Et puis un jour, j’ai grandi. Nous ne courrions plus ensemble car tu étais trop vieille pour cela et que j’étais maintenant une jeune fille, alors, je te faisais des bracelets brésiliens ou des scoubidous. Je restais à l’intérieur de la maison car il faisait trop chaud pour aller lire dehors. Nous restions ensemble à discuter. Tes histoires étaient les mêmes, mais je les écoutais toujours avec passion. Tes anecdotes ne changeaient pas mais tu pensais que c’était la première fois que tu me les disais, alors je faisais celle qui les découvrait. Les rôles, quelque part, s’étaient inversés : c’était à mon tour de faire semblant.
Il n’y avait plus vraiment la même odeur dans la cuisine, tu faisais des plats plus simples, moins fatiguant, je t’aidais à mettre la table. C’était à ton tour de faire la sieste. Je restais près de toi. Je te regardais dormir, paisiblement.

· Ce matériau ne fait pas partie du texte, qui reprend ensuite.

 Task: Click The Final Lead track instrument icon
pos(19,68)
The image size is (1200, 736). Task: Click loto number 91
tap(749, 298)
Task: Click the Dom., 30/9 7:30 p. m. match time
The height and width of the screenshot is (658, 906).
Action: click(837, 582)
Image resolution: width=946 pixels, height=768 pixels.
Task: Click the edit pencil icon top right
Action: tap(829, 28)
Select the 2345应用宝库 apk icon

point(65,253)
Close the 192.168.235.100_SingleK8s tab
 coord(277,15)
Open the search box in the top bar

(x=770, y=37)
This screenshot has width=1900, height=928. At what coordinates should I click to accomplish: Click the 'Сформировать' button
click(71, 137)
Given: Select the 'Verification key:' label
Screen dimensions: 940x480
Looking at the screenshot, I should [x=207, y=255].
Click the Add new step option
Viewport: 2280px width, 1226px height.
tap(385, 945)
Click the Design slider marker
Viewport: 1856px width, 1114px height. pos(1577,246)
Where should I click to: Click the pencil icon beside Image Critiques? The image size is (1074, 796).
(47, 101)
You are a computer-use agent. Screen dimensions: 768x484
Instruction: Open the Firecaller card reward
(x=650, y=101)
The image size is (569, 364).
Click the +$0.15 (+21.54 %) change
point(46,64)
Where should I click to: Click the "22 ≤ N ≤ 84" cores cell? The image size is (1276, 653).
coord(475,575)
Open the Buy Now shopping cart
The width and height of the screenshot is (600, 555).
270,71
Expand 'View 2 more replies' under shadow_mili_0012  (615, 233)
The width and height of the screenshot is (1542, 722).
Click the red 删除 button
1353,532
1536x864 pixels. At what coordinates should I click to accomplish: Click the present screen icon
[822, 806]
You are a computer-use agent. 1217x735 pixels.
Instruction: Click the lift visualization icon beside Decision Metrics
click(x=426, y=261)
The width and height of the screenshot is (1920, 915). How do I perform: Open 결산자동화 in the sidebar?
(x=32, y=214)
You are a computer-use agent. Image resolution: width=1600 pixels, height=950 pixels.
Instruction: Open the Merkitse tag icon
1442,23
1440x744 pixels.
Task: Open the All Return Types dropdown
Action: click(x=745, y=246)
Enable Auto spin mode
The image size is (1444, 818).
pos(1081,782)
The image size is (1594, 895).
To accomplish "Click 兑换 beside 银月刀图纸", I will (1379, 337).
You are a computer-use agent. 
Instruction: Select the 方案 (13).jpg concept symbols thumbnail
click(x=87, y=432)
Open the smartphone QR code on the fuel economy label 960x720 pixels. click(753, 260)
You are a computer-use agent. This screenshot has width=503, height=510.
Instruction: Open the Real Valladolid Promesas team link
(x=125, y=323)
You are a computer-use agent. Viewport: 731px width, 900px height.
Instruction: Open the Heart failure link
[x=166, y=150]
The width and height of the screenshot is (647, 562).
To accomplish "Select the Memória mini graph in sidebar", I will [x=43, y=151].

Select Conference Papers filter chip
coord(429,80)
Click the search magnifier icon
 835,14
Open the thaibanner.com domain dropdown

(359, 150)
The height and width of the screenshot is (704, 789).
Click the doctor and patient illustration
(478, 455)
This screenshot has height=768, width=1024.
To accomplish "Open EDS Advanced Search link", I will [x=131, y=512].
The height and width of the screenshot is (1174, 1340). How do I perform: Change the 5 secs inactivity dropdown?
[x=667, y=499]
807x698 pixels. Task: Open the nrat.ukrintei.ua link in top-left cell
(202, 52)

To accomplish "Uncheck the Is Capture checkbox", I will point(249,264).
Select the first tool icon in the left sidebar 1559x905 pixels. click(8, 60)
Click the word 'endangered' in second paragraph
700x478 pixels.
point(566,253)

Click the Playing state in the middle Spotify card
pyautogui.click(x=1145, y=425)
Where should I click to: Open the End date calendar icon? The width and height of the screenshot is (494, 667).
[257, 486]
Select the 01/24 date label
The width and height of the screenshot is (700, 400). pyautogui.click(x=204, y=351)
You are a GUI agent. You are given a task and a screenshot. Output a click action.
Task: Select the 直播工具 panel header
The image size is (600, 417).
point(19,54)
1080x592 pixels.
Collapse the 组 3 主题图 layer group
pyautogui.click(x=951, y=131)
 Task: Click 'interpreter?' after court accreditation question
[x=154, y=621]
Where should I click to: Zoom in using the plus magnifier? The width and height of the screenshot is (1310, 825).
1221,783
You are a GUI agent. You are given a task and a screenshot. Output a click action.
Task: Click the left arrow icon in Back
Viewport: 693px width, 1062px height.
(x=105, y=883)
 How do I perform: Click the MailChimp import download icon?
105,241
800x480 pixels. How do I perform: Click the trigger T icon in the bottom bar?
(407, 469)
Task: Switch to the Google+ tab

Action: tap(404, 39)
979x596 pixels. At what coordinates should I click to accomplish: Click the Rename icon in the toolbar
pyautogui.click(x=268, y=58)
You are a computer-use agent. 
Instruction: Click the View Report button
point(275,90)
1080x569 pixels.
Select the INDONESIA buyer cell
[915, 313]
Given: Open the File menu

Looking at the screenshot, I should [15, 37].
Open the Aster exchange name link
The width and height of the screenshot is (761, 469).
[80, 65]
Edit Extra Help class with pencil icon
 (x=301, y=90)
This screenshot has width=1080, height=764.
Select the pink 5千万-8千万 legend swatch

Et puis il y a eu ce lit d’hôpital où tu reposais. Tu semblais tranquille. Ton visage était paisible. Ta joue froide a reçu mon dernier baiser. Des larmes coulaient le longs des mes joues. Je ne pouvais plus parler. Tu ne serais plus jamais là, à mes côtés. Tu es partie vers Dieu le jour où celui-ci nous a donné son fils. Une étoile est apparue dans le ciel. A présent, tu me regardes de là-haut. Plus rien de seras jamais plus comme avant. Je ne cours plus dans ton jardin et la cuisine n’a plus la même odeur, pourtant, j’y entends encore ta voix et les bruits de casseroles. L’odeur de lavande s’estompe peu-à-peu… la poussière s’installe sur les meubles. Grand-père est seul. Tu restes dans mon cœur Mamie.
Ce jour-là, sans m’en apercevoir, j’ai grandi. J’ai pleuré mais j’ai souris en repensant à toi. A ces histoires qu’enfant tu me lisais… ‘Ciboulot et Ciboulette font des carabistouilles’, c’était mon livre préféré…tu me le lisais avec tellement de charme que j’en rigole encore.
Dans quelques jours, j’aurais 23 ans. Je suis devenue une adulte, mais mon cœur n’a pas changé, je reste ta petite fille. Je garde mon âme et mon sourire d’enfant. Je m’assoie et je te parle. Je regarde les étoiles et je pense à toi. Je ferme les yeux et me remémore tous ses souvenirs. Tu as marqué ma vie pour l’infini. Tu m’as fait grandir au fil des ans. Je suis devenue une jeune femme grâce à toi et je ne te remercierai jamais assez. J’espère que tu seras fière de moi. Même si, au fond, j’ai toujours mon cœur d’enfant.